Return the lines of the listing below exactly as they appear, beginning at the one with "Where should I" and stopping after the one with "Screen dimensions: 241x144"; do not include pictures.

### DATASET RECORDS
= Beginning of Section =

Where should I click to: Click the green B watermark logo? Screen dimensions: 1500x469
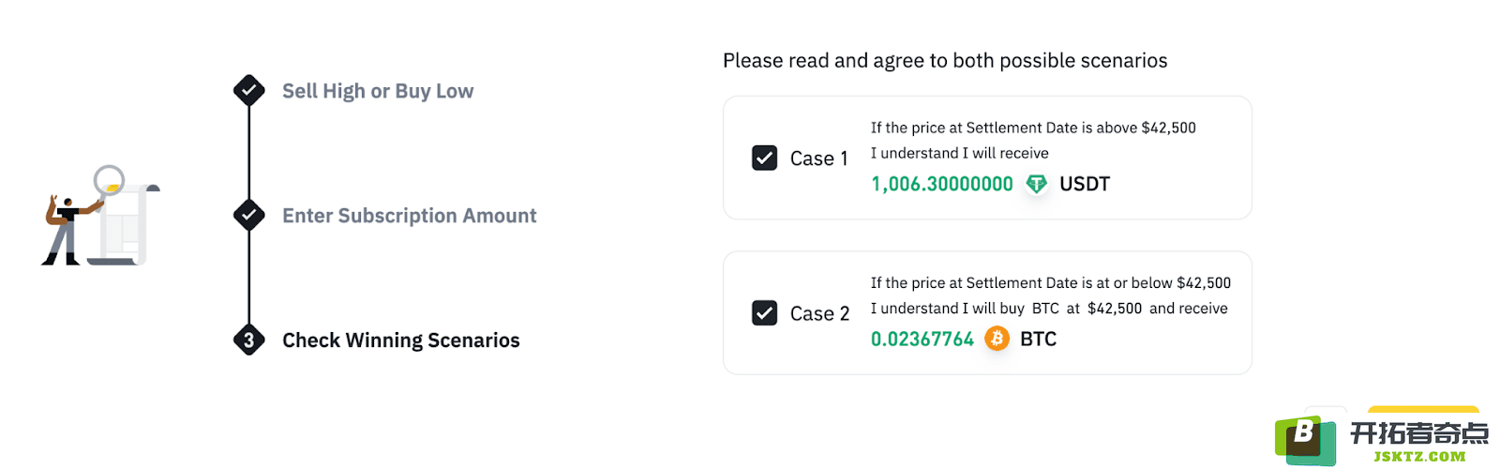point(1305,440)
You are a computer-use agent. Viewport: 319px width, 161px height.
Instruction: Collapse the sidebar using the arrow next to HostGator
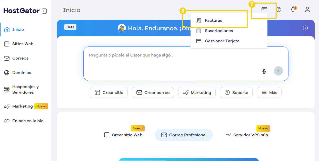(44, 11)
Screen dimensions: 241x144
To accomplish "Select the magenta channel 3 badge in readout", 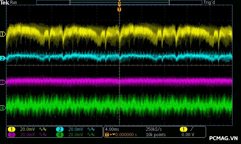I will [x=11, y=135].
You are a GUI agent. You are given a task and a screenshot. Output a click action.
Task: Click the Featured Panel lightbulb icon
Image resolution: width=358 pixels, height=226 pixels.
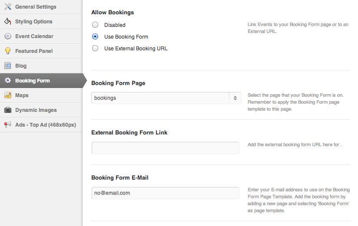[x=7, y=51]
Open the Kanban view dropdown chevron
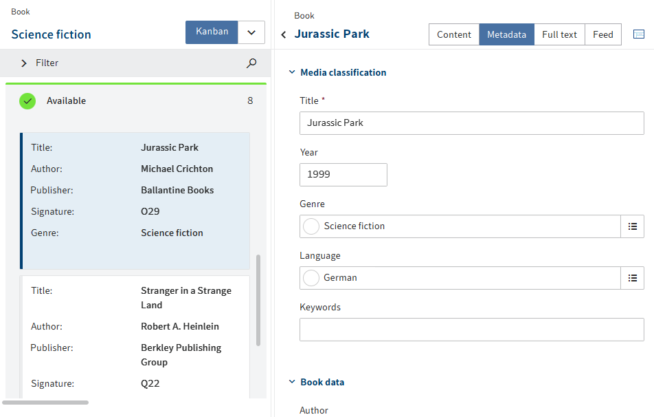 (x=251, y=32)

= End of Section =
= Beginning of Section =

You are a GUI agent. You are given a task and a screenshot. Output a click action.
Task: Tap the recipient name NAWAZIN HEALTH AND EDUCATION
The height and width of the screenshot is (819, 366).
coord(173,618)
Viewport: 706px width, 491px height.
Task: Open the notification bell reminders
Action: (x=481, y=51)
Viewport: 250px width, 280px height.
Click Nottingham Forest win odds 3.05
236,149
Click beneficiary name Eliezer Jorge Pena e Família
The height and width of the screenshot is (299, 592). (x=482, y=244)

= End of Section =
= Beginning of Section =

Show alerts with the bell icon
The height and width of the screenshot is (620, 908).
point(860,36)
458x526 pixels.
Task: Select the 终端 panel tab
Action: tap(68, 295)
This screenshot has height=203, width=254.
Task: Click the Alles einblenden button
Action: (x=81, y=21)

= End of Section =

### EXERCISE RESPONSE
Where should I click to: Click the green B watermark logo? Screen dimensions: 1500x469
point(1305,440)
You are a computer-use agent. Viewport: 319px width, 161px height.
Instruction: Collapse the sidebar using the arrow next to HostGator
(44, 11)
Screen dimensions: 241x144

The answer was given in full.